→ **Work instructions**: Reproduce each of the rows below verbatim, leaving out none of them.

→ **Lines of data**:
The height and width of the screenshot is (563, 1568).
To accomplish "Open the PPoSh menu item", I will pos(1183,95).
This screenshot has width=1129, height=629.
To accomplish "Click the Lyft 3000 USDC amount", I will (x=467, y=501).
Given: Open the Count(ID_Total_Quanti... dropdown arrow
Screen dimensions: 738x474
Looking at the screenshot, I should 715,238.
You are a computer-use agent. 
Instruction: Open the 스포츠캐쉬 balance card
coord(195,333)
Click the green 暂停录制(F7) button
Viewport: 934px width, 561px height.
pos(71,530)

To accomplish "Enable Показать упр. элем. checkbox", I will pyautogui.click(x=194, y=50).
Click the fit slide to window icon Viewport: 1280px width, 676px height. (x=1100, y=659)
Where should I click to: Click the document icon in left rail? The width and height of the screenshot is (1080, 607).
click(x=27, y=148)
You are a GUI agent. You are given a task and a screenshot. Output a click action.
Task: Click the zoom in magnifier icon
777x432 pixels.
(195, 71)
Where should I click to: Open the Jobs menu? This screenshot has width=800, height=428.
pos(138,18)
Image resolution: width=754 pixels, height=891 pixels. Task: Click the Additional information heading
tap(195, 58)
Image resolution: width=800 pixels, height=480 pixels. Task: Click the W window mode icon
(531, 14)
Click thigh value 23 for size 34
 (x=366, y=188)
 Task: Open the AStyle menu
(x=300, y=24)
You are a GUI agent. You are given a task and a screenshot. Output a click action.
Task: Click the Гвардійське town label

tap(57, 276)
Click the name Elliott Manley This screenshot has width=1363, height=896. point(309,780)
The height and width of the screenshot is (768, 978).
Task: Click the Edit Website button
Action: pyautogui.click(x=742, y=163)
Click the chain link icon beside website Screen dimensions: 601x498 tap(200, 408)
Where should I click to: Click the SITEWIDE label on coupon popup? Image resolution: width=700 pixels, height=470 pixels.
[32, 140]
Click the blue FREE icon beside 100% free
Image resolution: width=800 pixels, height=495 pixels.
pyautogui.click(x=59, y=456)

→ **Completed exercise**:
The height and width of the screenshot is (563, 1568).
To accomplish "Open the PPoSh menu item", I will pos(1183,95).
This screenshot has width=1129, height=629.
To accomplish "Click the Lyft 3000 USDC amount", I will (x=467, y=501).
Given: Open the Count(ID_Total_Quanti... dropdown arrow
Screen dimensions: 738x474
Looking at the screenshot, I should 715,238.
You are a computer-use agent. 
Instruction: Open the 스포츠캐쉬 balance card
coord(195,333)
Click the green 暂停录制(F7) button
Viewport: 934px width, 561px height.
pos(71,530)

To accomplish "Enable Показать упр. элем. checkbox", I will pyautogui.click(x=194, y=50).
Click the fit slide to window icon Viewport: 1280px width, 676px height. (x=1100, y=659)
Where should I click to: Click the document icon in left rail? The width and height of the screenshot is (1080, 607).
click(x=27, y=148)
You are a GUI agent. You are given a task and a screenshot. Output a click action.
Task: Click the zoom in magnifier icon
777x432 pixels.
(195, 71)
Where should I click to: Open the Jobs menu? This screenshot has width=800, height=428.
pos(138,18)
Image resolution: width=754 pixels, height=891 pixels. Task: Click the Additional information heading
tap(195, 58)
Image resolution: width=800 pixels, height=480 pixels. Task: Click the W window mode icon
(531, 14)
Click thigh value 23 for size 34
 (x=366, y=188)
 Task: Open the AStyle menu
(x=300, y=24)
You are a GUI agent. You are given a task and a screenshot. Output a click action.
Task: Click the Гвардійське town label

tap(57, 276)
Click the name Elliott Manley This screenshot has width=1363, height=896. point(309,780)
The height and width of the screenshot is (768, 978).
Task: Click the Edit Website button
Action: pyautogui.click(x=742, y=163)
Click the chain link icon beside website Screen dimensions: 601x498 tap(200, 408)
Where should I click to: Click the SITEWIDE label on coupon popup? Image resolution: width=700 pixels, height=470 pixels.
[32, 140]
Click the blue FREE icon beside 100% free
Image resolution: width=800 pixels, height=495 pixels.
pyautogui.click(x=59, y=456)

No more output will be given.